Village in Gloucestershire, England

Selsley is a village within the civil parish of King's Stanley and district of Stroud, in Gloucestershire, England. It is composed of around 175 houses, scattered around the western and eastern edge of a Cotswold spur, located approximately 2 mi south of Stroud.

== History and notable events ==
Selsley Common is an ancient place, but the name Selsley was only used for the settlement after the parish was created in 1863, with the village divided into Selsley West and Selsley.
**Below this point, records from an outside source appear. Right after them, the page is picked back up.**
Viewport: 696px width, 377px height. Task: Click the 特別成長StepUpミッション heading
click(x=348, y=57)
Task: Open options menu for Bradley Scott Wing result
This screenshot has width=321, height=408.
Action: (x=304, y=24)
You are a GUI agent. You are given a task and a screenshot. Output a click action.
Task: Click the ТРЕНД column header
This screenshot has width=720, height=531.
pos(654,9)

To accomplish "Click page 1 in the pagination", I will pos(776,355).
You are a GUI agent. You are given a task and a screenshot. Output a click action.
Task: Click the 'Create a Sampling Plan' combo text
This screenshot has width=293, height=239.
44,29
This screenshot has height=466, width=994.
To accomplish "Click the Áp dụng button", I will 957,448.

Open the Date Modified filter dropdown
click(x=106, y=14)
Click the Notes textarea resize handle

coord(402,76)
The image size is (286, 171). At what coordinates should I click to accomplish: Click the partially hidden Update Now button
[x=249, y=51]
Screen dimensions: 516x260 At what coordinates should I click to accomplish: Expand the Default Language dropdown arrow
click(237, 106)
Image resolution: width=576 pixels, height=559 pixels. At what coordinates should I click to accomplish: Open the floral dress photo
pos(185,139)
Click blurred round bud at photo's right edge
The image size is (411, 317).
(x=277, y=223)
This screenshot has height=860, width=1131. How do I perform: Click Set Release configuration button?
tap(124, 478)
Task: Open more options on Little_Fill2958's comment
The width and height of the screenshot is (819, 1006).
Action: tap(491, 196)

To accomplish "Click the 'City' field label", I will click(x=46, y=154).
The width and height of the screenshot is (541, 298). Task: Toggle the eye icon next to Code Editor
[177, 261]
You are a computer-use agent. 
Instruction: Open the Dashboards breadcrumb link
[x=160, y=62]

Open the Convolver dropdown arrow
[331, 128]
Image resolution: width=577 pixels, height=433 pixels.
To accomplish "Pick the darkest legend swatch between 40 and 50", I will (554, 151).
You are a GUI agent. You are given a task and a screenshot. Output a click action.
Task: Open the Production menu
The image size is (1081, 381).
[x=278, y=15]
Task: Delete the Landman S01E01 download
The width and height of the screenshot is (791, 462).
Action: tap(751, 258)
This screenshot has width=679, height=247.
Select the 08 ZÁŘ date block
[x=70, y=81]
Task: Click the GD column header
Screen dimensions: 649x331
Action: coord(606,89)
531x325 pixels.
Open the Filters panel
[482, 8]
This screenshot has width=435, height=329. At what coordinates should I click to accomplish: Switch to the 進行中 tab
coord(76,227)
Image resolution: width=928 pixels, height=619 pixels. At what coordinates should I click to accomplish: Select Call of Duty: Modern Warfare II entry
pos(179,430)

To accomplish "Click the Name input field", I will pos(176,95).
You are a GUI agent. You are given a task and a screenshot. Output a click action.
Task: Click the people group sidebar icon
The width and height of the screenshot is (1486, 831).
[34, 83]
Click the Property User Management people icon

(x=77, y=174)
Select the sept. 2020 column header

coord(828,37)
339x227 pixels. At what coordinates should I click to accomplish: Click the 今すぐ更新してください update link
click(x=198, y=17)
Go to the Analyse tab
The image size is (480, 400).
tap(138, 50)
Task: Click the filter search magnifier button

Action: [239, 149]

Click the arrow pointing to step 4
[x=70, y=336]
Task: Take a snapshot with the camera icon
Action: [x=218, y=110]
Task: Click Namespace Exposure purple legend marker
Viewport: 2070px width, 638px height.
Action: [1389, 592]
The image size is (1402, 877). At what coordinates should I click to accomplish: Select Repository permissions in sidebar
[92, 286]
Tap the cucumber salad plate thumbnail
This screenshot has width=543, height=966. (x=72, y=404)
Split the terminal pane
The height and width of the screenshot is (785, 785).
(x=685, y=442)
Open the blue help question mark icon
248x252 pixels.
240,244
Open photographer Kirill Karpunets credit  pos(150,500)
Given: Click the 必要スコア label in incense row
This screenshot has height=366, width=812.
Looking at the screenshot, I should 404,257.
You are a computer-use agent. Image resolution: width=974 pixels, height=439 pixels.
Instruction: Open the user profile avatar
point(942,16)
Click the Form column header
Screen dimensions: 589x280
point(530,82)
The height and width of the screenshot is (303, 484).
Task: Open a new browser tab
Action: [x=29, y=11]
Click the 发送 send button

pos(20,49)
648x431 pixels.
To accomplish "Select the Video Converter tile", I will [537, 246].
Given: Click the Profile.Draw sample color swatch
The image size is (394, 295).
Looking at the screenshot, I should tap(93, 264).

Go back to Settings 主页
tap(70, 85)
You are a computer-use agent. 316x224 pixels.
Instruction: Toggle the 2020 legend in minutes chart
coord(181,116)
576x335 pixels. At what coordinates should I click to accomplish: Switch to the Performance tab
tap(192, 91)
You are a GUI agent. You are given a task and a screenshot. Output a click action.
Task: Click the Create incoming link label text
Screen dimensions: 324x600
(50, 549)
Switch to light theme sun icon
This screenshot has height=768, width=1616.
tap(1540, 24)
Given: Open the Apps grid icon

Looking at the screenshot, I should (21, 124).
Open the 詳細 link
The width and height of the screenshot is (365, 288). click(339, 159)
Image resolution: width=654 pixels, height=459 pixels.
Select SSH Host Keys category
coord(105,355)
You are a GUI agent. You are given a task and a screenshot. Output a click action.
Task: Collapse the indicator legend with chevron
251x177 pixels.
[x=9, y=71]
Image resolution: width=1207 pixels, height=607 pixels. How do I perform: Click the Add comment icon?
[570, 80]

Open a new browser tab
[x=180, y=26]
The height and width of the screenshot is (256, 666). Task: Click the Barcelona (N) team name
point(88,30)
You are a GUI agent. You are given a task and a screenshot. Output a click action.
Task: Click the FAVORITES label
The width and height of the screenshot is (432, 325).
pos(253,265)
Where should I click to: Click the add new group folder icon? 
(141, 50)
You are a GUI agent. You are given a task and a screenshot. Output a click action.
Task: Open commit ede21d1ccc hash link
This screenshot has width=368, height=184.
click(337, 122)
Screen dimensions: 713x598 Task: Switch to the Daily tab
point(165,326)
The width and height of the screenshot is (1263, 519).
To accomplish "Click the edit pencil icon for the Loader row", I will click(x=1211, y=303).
Previously Selsley West was a series of hamlets known as Stanley End, Picked (or Peaked) Elm and The Knapp, with The Knapp east of present day Middleyard, Stanley End closer to the modern Selsley village, and Picked Elm the houses near Peaked Elm Farm.

Stanley Park in Selsley was the destination of pioneering Oxford balloonist, James Sadler, on the first ever flight from Stroud on 19 October 1785. It was estimated that the flight was watched by forty thousand people.

Selsley made the news again when the Common was the site of a Chartist rally, attended by five thousand people, on Tuesday 21 May 1839.

==Houses==
Stanley Park is an estate and grand house in Selsley dating from the time of Elizabeth I. The house was rebuilt in the mid-18th century and then further remodelled when it was bought by Samuel Marling in 1850. In 1952, the house and estate was sold by auction by the Marling family in 54 lots. Lot 1 was the so called 'Mansion House' which was by then already divided into flats. It is a grade two listed building. Now the Stanley Park postal address is limited to only those dozen or so households sited within the walls and accessed via a fine listed archway entrance

Elsewhere in the village, architecture indicates that most of the older housing dates from the 18th and 19th century, interspersed with 20th-century build.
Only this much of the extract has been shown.